Recientemente, un grupo de
sacerdotes ha publicado en un país europeo una llamada a la desobediencia,
aportando al mismo tiempo ejemplos concretos de cómo se puede expresar esta
desobediencia, que debería ignorar incluso decisiones definitivas del
Magisterio; por ejemplo, en la cuestión sobre la ordenación de las mujeres,
sobre la que el beato Papa Juan Pablo II ha declarado de manera irrevocable que
la Iglesia no ha recibido del Señor ninguna autoridad sobre esto. Pero la
desobediencia, ¿es un camino para renovar la Iglesia? Queremos creer a los
autores de esta llamada cuando afirman que les mueve la solicitud por la
Iglesia; su convencimiento de que se deba afrontar la lentitud de las
instituciones con medios drásticos para abrir caminos nuevos, para volver a
poner a la Iglesia a la altura de los tiempos. Pero la desobediencia, ¿es
verdaderamente un camino? ¿Se puede ver en esto algo de la configuración con
Cristo, que es el presupuesto de una auténtica renovación, o no es más bien
sólo un afán desesperado de hacer algo, de trasformar la Iglesia según nuestros
deseos y nuestras ideas?
++++++
_LISTA DE TAREAS_
a. En el texto sobre la llamada a la desobediencia, ¿qué declaró de manera irrevocable el beato Papa Juan Pablo II acerca de la ordenación de las mujeres?
b. Reanuda el texto sobre la llamada a la desobediencia a partir de su última frase y continúalo con unas cuantas oraciones.

_DATOS PROPORCIONADOS_
++++++
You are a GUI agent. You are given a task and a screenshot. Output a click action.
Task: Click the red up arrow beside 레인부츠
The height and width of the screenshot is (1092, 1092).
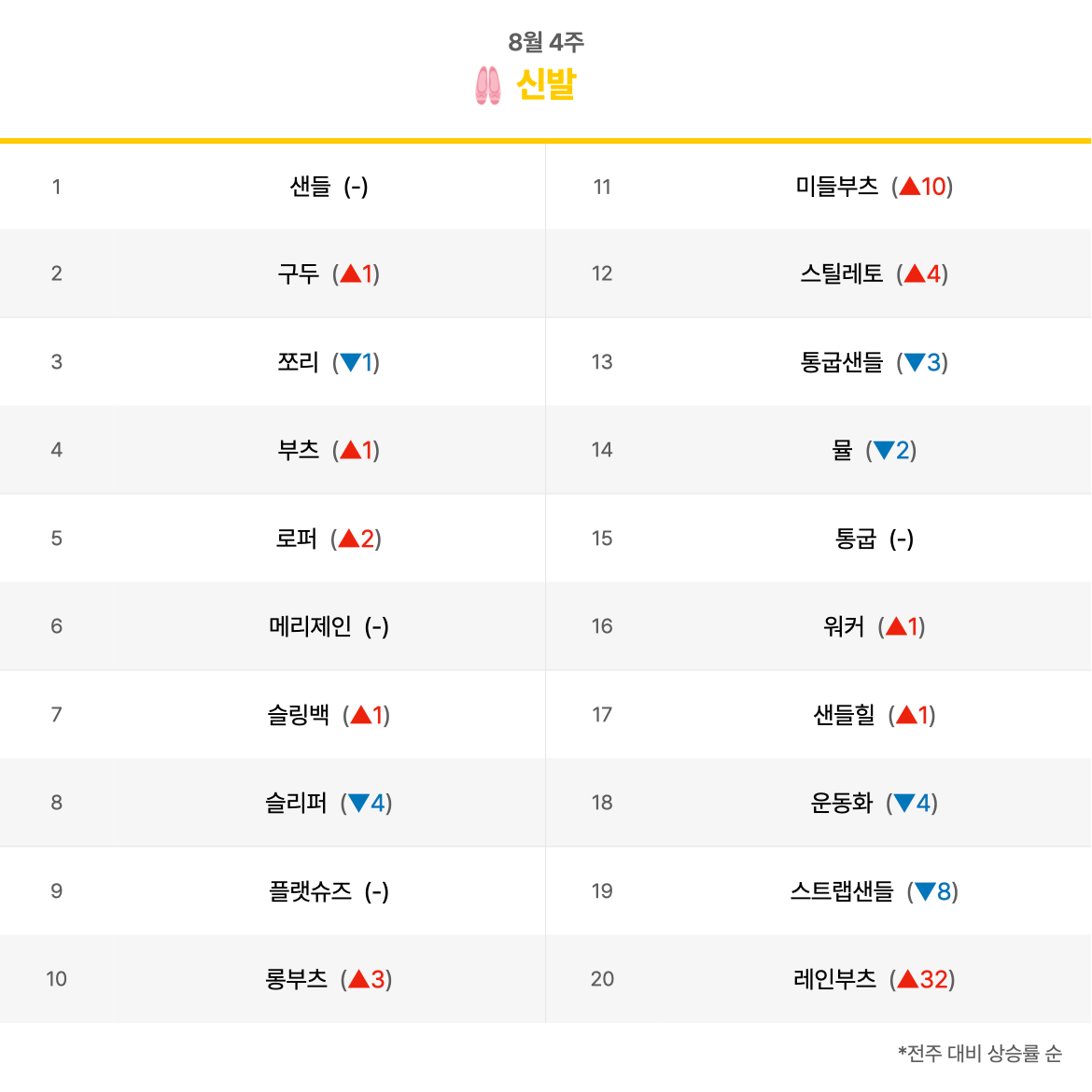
++++++
_RESULTADOS DEL EJERCICIO_
a. Que la Iglesia no ha recibido del Señor ninguna autoridad sobre esto.

b.
Pero no simplifiquemos
demasiado el problema. ¿Acaso Cristo no ha corregido las tradiciones humanas
que amenazaban con sofocar la palabra y la voluntad de Dios? Sí, lo ha hecho
para despertar nuevamente la obediencia a la verdadera voluntad de Dios, a su
palabra siempre válida. A él le preocupaba precisamente la verdadera
obediencia, frente al arbitrio del hombre. Y no lo olvidemos: Él era el Hijo,
con la autoridad y la responsabilidad singular de desvelar la auténtica
voluntad de Dios, para abrir de ese modo el camino de la Palabra de Dios al
mundo de los gentiles. Y, en fin, ha concretizado su mandato con la propia
obediencia y humildad hasta la cruz, haciendo así creíble su misión. No mi
voluntad, sino la tuya: ésta es la palabra que revela al Hijo, su humildad y a
la vez su divinidad, y nos indica el camino.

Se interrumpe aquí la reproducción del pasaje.